__Problem to work on__.
Give every line of the material below as a numbered list, omitting blank lines. Leave the pictures out of your answer.
*****
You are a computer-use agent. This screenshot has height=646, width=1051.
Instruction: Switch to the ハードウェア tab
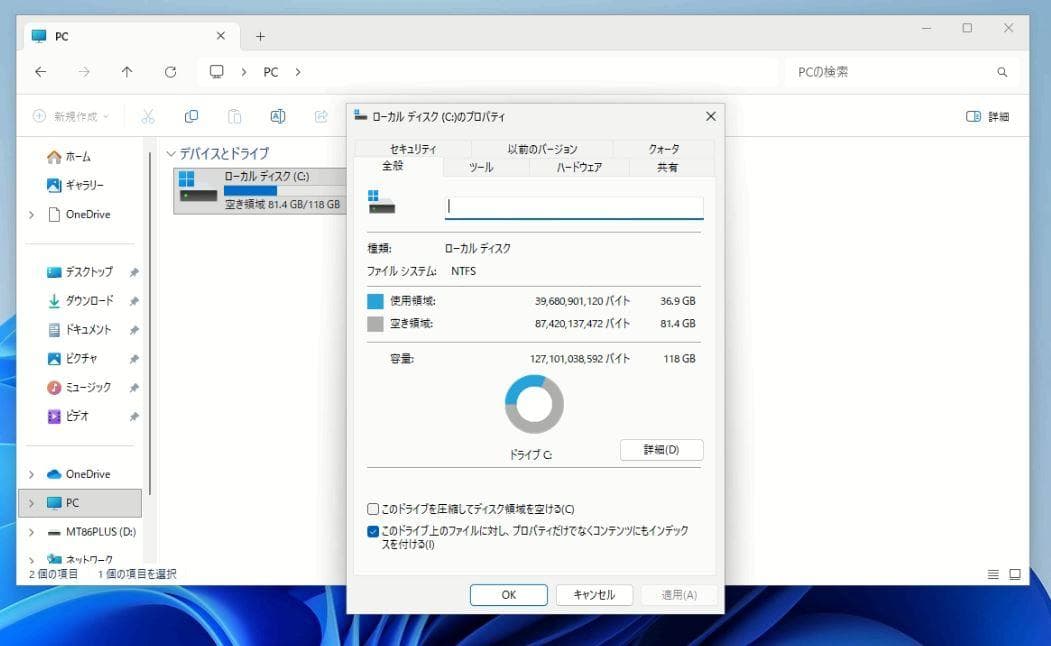581,167
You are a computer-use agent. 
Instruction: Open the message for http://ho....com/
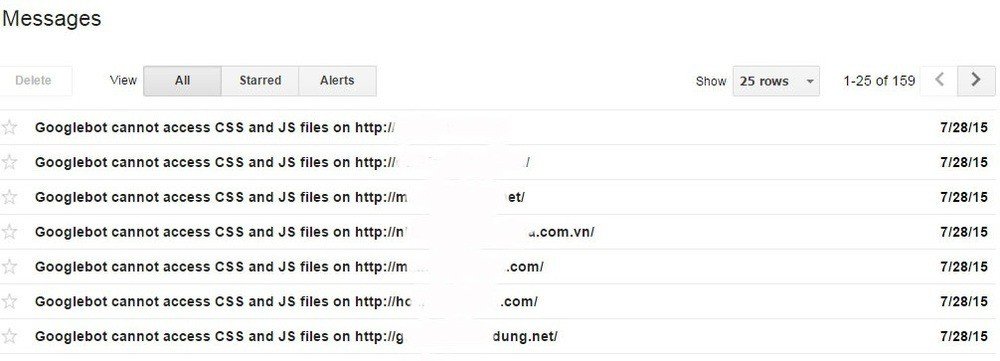coord(286,301)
*****
__Final result__.
1. You are a computer-use agent. This screenshot has height=646, width=1051.
2. Instruction: Switch to the ハードウェア tab
3. 581,167
4. You are a computer-use agent. 
5. Instruction: Open the message for http://ho....com/
6. coord(286,301)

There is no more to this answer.